## What you should do
From the entries, filter out every line that lacks "Open" and copy the rest.

## Records shown
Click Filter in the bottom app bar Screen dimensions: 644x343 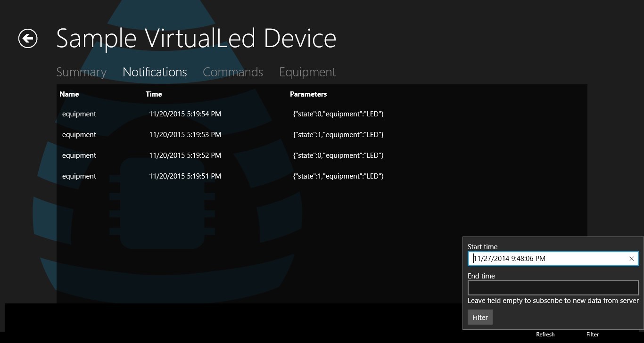click(592, 334)
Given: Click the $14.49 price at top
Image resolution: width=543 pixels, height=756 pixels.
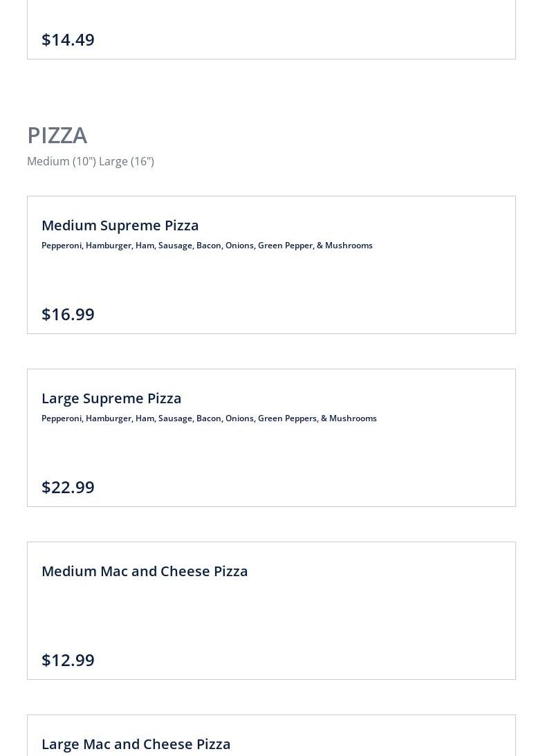Looking at the screenshot, I should point(68,39).
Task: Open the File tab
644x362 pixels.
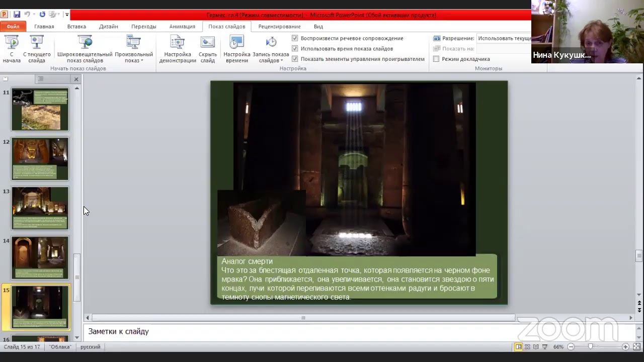Action: click(x=13, y=27)
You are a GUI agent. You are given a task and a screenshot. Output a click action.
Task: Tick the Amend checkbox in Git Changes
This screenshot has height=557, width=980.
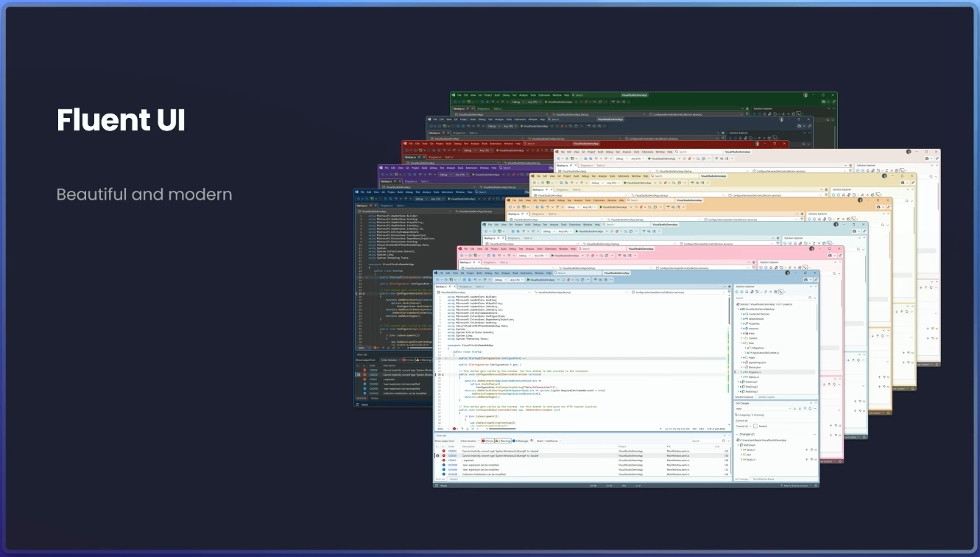(755, 426)
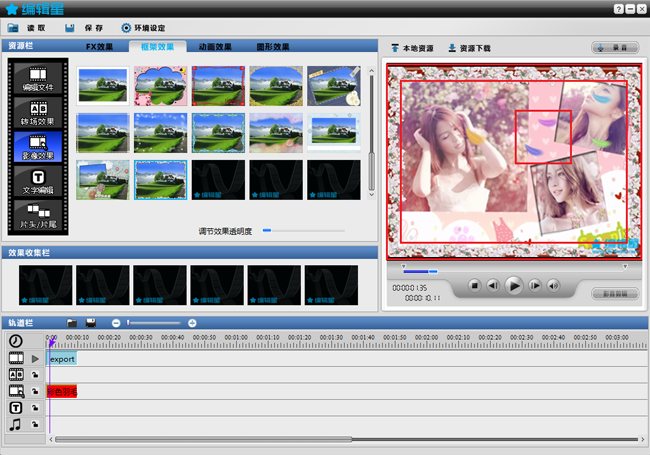Expand the video track play arrow
The image size is (650, 455).
click(x=36, y=358)
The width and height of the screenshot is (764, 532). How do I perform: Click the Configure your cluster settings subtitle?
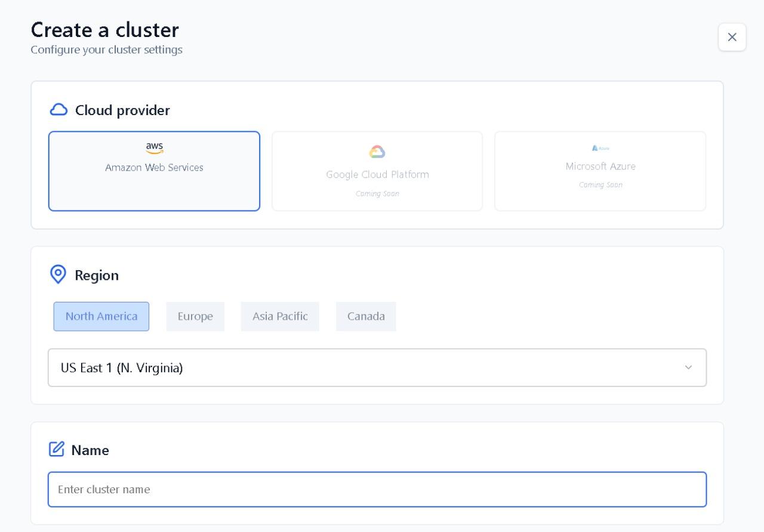107,50
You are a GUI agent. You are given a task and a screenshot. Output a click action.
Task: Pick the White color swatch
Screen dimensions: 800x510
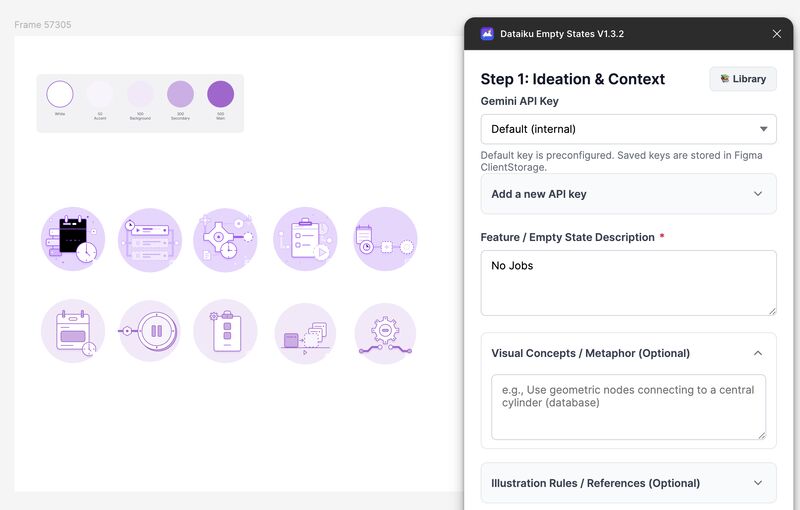[x=60, y=95]
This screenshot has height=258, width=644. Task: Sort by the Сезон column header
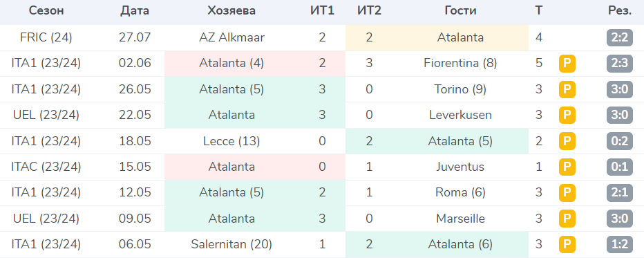pyautogui.click(x=46, y=11)
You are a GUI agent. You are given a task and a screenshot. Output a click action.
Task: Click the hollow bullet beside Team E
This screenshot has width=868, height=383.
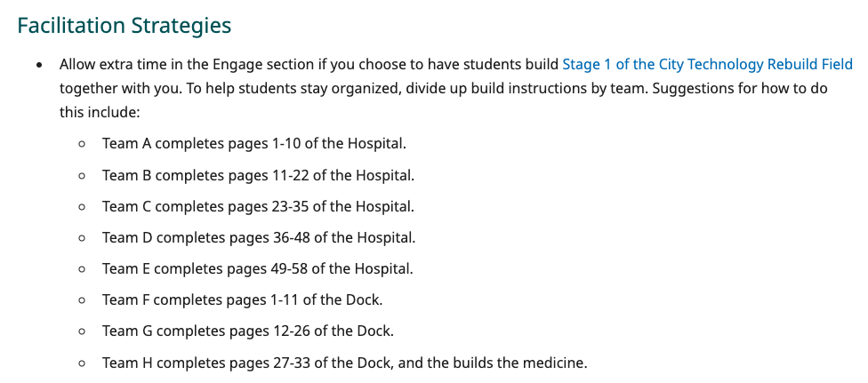(82, 268)
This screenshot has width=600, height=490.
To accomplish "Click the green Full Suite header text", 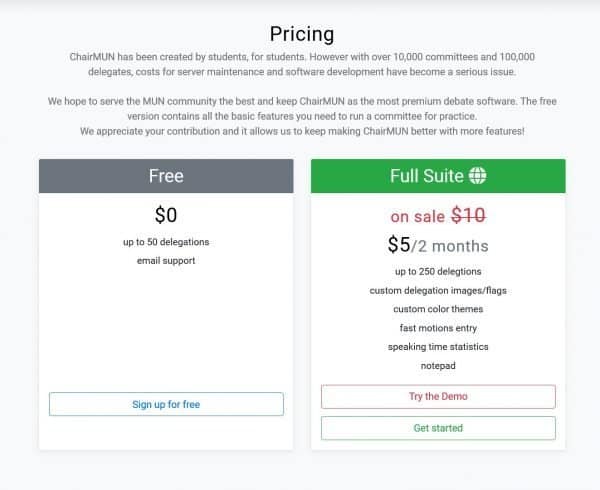I will 426,176.
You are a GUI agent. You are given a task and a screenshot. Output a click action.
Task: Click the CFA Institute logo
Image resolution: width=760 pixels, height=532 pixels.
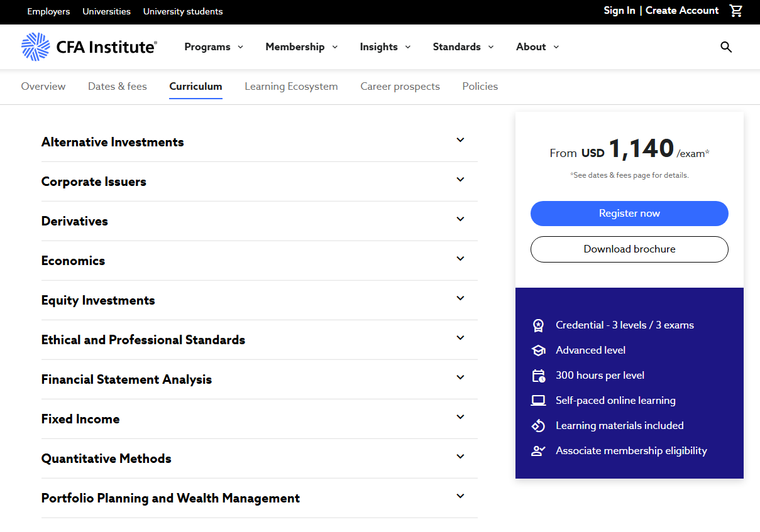point(89,47)
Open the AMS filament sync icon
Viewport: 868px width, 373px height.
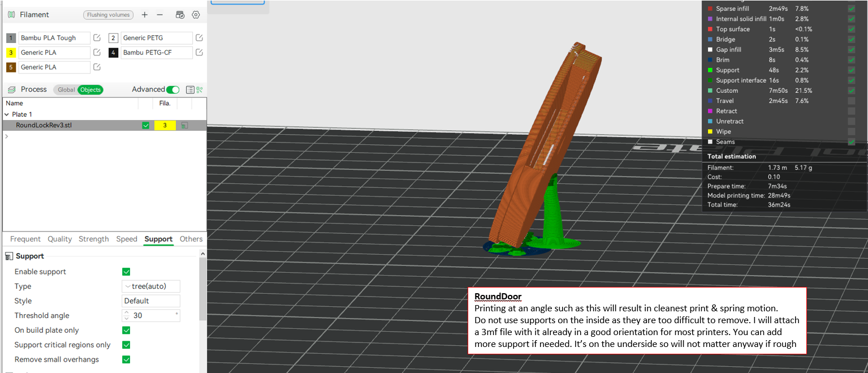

## Written solution
Task: Open the File tab
Open the AMS filament sync icon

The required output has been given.